Meat consumption is forecast to double in the next 30 years as the world gets richer and developing nations form a taste for farmed protein. However, it’s a shift the planet may not be able to sustain with traditional farming. One solution is lab-grown meat.

In 1932, the British Prime Minister Winston Churchill pondered the madness of growing an entire animal to eat only part of it.

“Fifty years hence, we shall escape the absurdity of growing a whole chicken in order to eat the breast or wing, by growing these parts separately under a suitable medium,” he wrote in his collection of essays, Thoughts and Adventures.

Then, the prediction was the realm of science fiction. Now, however, it may be an answer to the ever-increasing pressure put on the planet by farming meat.

“You don’t need a lot of resources, you don’t need a lot of water … and thirdly you don’t need a lot of skilled forces to do this,” says Professor Mark Post of Maastricht University in the Netherlands.

Lab burger researcher, Professor Mark Post of Maastricht University, Netherlands. Photo credit: David Parry/PA (CC BY -SA 3.0)
Lab burger researcher, Professor Mark Post of Maastricht University, Netherlands. Photo credit: David Parry/Press Association (CC BY -SA 3.0)

Post is credited with developing the first ever cell-cultured beef hamburger. In 2013, at an event in London, he showcased his creation. He had taken a muscle sample from a cow and separated the muscle specific stem cells. He then allowed these cells to multiply until they numbered in their trillions. Then he again separated the cells into smaller groupings that could be compacted together. Post added salt and breadcrumbs before cooking the finished product. Voila – a lab grown burger.

Using this method, the burger required just 225g of nutrients to produce 200g of beef. In contrast, the typical burger requires 1.3kg of feed to produce 200g beef. Producing the lab-grown meat also had 96 percent lower greenhouse-gas emissions, 99 percent lower land use, and 82 to 96 percent less water use than European produced meat – excluding poultry.

Post believes that if his method can be scaled up it will have a huge impact on the future of agriculture and the world.

“It will tremendously reduce the amount of livestock farming that we have on this planet, because of all the negative consequences of it.”

The scale of the problem

The Food and Agriculture Organization projects total meat consumption will more than double between 2000 and 2050 – by which time the world’s population will be 9.7 billion people.

Roughly one third of the Earth’s land is used for agriculture and 70 percent of this is used for raising livestock.
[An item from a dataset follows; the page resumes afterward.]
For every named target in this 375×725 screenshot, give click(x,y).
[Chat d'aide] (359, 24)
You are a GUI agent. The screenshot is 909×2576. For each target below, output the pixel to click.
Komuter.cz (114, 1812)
If this pasture was used to grow crops instead it could potentially provide enough calories to meet the basic needs of an additional 4 billion people – more than enough to meet the needs of the forecasted 2050 population.

But that transition is unlikely to happen. In Asia, for example, animal protein consumption increased 225 percent per person between 1961 and 2007. While such rates are unlikely to continue, developing countries will experience the greatest increases in meat consumption in the future.

Lab grown burger made up of muscle fibers. (CC BY SA 3.0) David Parry/PA
Lab grown burger made up of thousands of muscle fibers compacted together. Photo credit: David Parry/Press Association  (CC BY -SA 3.0)

However the United States is still top of the meat eating pile, consuming 30 times more meat per person annually than the bottom ranking meat-eating country – India. Half of the United States’ land, 80 percent of its freshwater and 17 percent of its fossil energy is spent on food production.

Global livestock production is already responsible for about 12 percent of global greenhouse gas emissions, of which cattle make up 65 percent. This is because cattle are ruminants – mammals which get nutrients from plants by fermenting them in their stomachs prior to digestion. The fermentation process produces methane and carbon dioxide which the animal then emits.

But in order to meet overall food demands in 2050, the world will have to produce 60 percent more food than it does now. At the current trend, that means more land, more cattle, more greenhouse gas emissions. It’s apparent that meat production and its consumption is increasingly unsustainable.

Hence, meat grown in a lab.

One of the options

Mark Post’s team at Maastricht University expects a lab-grown burger to cost around $10 once production is scaled up. Because of this price point, the team thinks the burgers will initially be a restaurant product, before output is scaled up and rolled out in supermarkets several years later.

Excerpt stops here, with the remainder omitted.